Алина задумчиво накручивала прядь волос на палец и молчала. Янка внимательно смотрела на подругу и ждала. Наконец та перевела свой взгляд на Яну и сказала:
- Ладно, я подумаю об этом. Не знаю, как и когда, но я попробую поговорить.
- Вот и умничка, - улыбнулась Янка и поцеловала подругу в макушку.
Август ознаменовался жарой и буйством красок на клумбах. Цвели посаженные Тамарой Петровной георгины, циннии, рудбекии и астры. Гайлардии полыхали огненно-красными лепестками с желтой каймой, эхинацеи пестрели розовым, оранжевым и желтым. Сад наполнял неумолчный гул насекомых. Мельба и квинти, ранние яблони, были усыпаны ароматными плодами, и Алина вместе с мамой устроили на кухне маленький консервный заводик, закатывая на зиму банки с компотами, маринованными огурцами и помидорами. Алина приспособилась работать с закаточным ключом, и ей понравился результат своей работы: ровные рядочки банок разного объема, которые Дамир помогал опускать в погреб на хранение.

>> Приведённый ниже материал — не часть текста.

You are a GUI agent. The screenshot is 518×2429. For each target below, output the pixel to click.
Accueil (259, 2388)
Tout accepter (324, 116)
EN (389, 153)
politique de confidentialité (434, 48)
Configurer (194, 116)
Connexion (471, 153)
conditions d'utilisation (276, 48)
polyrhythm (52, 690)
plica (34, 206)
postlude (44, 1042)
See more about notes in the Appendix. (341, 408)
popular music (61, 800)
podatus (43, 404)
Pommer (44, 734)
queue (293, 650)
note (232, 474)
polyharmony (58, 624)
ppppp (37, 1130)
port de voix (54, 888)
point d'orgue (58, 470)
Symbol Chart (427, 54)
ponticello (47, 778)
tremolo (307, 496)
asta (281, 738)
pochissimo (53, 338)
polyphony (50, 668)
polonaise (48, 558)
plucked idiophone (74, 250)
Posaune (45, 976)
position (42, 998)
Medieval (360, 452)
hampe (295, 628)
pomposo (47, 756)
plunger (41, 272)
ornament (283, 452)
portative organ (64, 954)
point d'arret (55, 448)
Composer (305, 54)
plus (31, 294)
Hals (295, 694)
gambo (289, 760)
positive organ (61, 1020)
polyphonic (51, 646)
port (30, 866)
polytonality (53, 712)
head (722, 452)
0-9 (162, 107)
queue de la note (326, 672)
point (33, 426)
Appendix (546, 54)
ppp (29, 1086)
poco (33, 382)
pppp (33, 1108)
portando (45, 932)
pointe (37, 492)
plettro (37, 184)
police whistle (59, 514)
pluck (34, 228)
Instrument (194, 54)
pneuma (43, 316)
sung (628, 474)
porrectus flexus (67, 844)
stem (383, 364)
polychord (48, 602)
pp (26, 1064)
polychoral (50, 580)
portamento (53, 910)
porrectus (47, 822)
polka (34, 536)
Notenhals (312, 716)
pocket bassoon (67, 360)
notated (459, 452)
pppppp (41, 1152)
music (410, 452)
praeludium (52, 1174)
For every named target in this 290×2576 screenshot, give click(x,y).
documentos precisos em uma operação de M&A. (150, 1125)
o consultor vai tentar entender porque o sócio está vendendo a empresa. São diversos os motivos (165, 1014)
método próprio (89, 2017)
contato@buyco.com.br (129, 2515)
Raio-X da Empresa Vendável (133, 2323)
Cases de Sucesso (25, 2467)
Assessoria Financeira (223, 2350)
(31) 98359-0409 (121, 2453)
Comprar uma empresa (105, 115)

Алина стала часто бывать в приюте. Она подружилась с Мариной Александровной, волонтерами и стажерами и познакомилась со всеми его обитателями. Девушка любила всех питомцев, но особенный трепет вызывали у нее животные-инвалиды. Она много времени проводила с ними, ухаживая, играя, занимаясь или просто наслаждаясь общением. Часто можно было увидеть, как рядом с креслом Алины бежали несколько собак на инвалидных колясках. Девушка весело смеялась, когда эти животные, пострадавшие от рук человека, играли с мячиками, бегали за игрушками или отнимали друг у друга небольшой кусок скрученного каната. И невозможно было подумать, глядя на их веселые игры, что это собаки с тяжелой судьбой, спасенные буквально с того света. Животные-инвалиды, которые ни при каких обстоятельствах себя таковыми не считали. И их радость, любовь к жизни, стремление к общению были для Алины настоящим вдохновением. Если вдруг в душе у девушки возникали сомнения, тревога или тоска, она шла к ним – к собакам и кошкам на колясках – и они, как настоящее лекарство, всегда помогали Алине излечиться.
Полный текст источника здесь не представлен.